Copy each of the items below verbatim, keeping every line and character unchanged.

*Supplied entries*:
-----
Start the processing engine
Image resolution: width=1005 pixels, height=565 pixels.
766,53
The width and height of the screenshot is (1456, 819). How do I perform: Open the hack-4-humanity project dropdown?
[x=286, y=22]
-----
*Completed exercise*:
Start the processing engine
Image resolution: width=1005 pixels, height=565 pixels.
766,53
The width and height of the screenshot is (1456, 819). How do I perform: Open the hack-4-humanity project dropdown?
[x=286, y=22]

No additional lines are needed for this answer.